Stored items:

--------------------------------------------------

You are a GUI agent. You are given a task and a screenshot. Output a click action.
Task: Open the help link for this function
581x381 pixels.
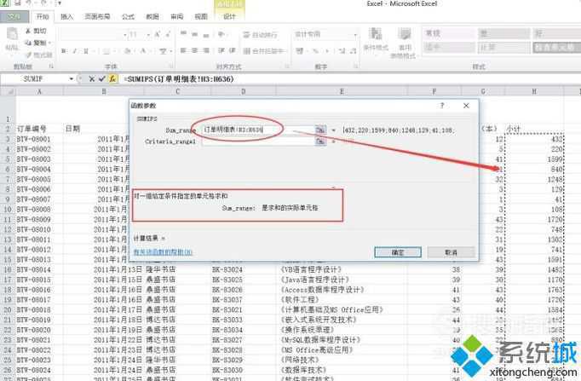[163, 252]
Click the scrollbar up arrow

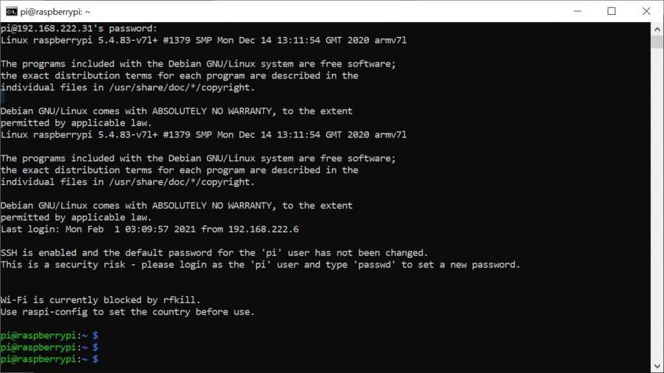tap(658, 28)
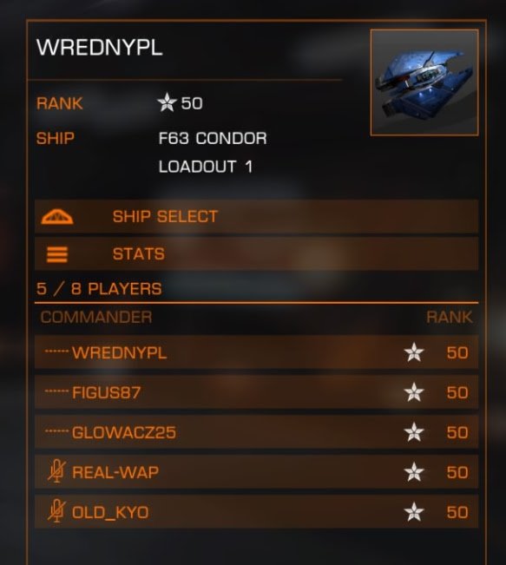Click the rank star in OLD_KYO row
The width and height of the screenshot is (506, 565).
coord(414,512)
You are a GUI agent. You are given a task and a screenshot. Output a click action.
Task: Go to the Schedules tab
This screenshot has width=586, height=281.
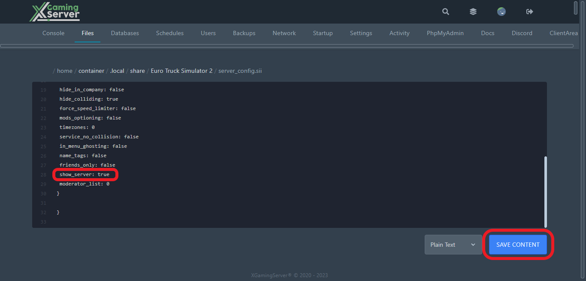point(170,33)
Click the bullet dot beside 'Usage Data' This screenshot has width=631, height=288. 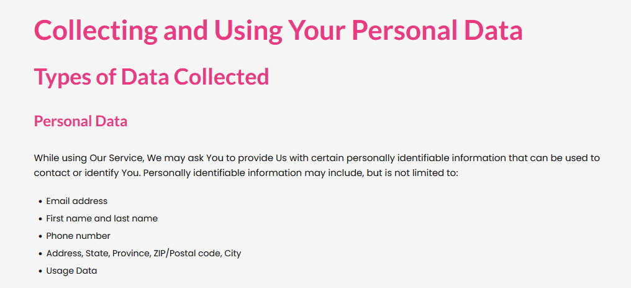(40, 271)
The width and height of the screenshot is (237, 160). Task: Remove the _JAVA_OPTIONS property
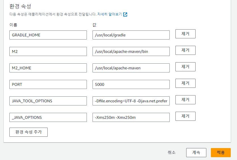tap(185, 116)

--------------------------------------------------

_Assignment:_ Exactly as written, reproduce the lines from the one containing "The width and height of the screenshot is (237, 160)." through the last line of the entries above, and leave every picture out.

_Your response:_
The width and height of the screenshot is (237, 160). Task: Remove the _JAVA_OPTIONS property
tap(185, 116)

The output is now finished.